Um Ministro já condenado pela Justiça procura desmontar o sistema de defesa do meio ambiente, escondendo mapas ambientais, indispondo o país com o mundo civilizado, gerando prejuízos ao agronegócio (grande financiador da campanha do capitão), afasta fiscais que ousaram multar Bolsonaro por pesca ilegal. É o absolutismo nas mãos de pessoas sem qualificação para o exercício do poder político,  com comportamento de bandidos.
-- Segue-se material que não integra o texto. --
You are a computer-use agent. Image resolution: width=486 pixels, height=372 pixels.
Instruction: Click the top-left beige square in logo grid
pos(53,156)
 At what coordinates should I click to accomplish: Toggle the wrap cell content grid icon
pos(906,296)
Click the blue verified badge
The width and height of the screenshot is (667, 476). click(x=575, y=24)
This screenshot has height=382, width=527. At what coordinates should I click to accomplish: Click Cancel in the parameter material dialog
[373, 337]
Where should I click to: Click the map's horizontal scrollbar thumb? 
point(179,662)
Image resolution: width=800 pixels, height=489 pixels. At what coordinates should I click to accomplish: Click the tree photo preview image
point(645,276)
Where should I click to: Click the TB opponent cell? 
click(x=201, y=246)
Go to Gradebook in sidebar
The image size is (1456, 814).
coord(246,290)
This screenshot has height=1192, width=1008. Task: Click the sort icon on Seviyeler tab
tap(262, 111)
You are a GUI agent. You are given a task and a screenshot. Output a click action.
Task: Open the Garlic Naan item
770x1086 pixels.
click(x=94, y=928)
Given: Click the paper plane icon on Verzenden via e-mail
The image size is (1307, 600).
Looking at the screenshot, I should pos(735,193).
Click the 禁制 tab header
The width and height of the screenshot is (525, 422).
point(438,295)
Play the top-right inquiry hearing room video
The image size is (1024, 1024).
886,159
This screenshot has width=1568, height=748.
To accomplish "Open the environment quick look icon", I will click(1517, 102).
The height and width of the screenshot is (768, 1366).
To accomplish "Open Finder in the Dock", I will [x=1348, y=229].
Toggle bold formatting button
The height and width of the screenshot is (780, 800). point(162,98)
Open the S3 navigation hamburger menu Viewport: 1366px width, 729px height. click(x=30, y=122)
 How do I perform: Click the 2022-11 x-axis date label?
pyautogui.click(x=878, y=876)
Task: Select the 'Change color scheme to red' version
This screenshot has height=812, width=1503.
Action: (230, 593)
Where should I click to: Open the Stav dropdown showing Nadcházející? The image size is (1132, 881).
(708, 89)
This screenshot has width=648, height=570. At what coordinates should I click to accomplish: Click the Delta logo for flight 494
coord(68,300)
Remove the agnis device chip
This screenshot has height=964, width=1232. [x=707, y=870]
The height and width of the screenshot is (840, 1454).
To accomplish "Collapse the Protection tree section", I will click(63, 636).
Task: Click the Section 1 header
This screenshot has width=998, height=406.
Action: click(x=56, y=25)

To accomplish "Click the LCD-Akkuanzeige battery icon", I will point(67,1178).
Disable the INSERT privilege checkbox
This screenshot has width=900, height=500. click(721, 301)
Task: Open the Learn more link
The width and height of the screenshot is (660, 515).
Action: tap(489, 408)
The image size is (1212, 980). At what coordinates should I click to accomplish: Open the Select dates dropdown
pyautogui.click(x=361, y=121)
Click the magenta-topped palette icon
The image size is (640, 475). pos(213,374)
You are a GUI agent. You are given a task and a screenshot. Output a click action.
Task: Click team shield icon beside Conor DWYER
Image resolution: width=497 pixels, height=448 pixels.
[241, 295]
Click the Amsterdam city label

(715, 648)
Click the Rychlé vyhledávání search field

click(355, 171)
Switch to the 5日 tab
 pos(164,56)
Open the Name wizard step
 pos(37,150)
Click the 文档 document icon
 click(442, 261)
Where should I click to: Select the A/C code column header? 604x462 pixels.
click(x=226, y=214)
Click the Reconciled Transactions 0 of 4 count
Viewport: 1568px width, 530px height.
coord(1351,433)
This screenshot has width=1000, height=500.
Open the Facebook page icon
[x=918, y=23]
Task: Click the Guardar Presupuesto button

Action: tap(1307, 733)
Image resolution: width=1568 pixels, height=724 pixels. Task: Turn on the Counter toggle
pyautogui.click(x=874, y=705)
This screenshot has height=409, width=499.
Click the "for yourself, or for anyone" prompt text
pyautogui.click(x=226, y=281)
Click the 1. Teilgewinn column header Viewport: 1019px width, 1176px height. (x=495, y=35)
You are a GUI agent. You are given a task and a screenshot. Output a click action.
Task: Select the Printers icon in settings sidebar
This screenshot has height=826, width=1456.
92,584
Na Educação, um despreparado anuncia cortes de verbas das universidades, como punição às que não se aliam ao pensamento oficial, ações de combate a um vago marxismo cultural e, em vez de programas educacionais consistentes, o incentivo  ao conflito entre professores e alunos. Adiante-se que, segundo os reitores dessas universidades, pelo menos metade dos alunos do terceiro grau são de baixa renda – portanto, o bloqueio das verbas é, no fundo, mais um ataque contra os pobres.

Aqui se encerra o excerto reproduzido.